At the Last Supper, Christ gathered his disciples around him. He wanted to leave them something to remember Him by, something that would allow Him to remain with them, the best gift He could think of. So He took the bread that was there, blessed it, broke it, and gave it to His disciples saying, “Take this all of you and eat it, this is my body, which will be given up for you.” As a last parting gift, he gave them Himself. The Eucharist is Jesus’ way of never having to say goodbye.
The Eucharist is not just a precious treasure the Church has received, something special that we guard carefully, it is Someone special. The Eucharist is Christ himself present as the Bread of Life. In the Eucharist, the One-who-loves-us comes to be with us, to be in us, and to satisfy our spiritual hunger for Him. As we receive this “gift of self”, we are called to give a gift of ourselves to Christ.
There are two ways of diving more deeply into the Eucharist:
- Rediscover the Mass
- Come prepared to receive. Read the scripture readings in advance. Spend time praying and preparing yourself. Come early, even before the music has started, and reflect on what you are doing. Take time after Mass to give thanks to the One you have received.
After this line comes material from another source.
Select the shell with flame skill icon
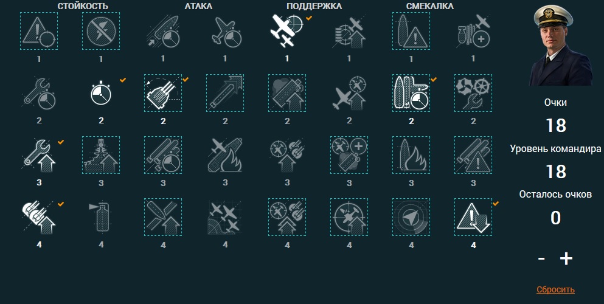The width and height of the screenshot is (604, 304). tap(411, 155)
- Come prepared to give. The Mass in an exchange of persons: you receive Christ and you give him yourself. The offerings of bread and wine on the altar are brought up by the people. This symbolizes that our hears are being lifted up to God and placed in Christ’s hands. Let Christ bless and break your heart, and give you his heart instead (Ez. 36:26). What a marvelous exchange! We give him our weak human selves, and we get God in return. And people think the Mass is boring — if only we really understood the price of the Communion we receive!
- Come, let us Adore Him
The Son who loved us so much that he not only died for us, but also became the Bread of Life, is with us always, until the end of time. The Church has an ancient practice of reflection on this mystery by quietly adoring the presence of Christ. We spend time in the presence of the Eucharistic Lord to help us appreciate how much he gave for us. Time spent quietly with God in the Eucharist was a very important part of my vocation to the priesthood. I also find that so many of my problems melt away when I bring them before the Lord. When we see how much He gave just to be with us, we begin to desire to be with Him. From this desire we begin to experience real prayer.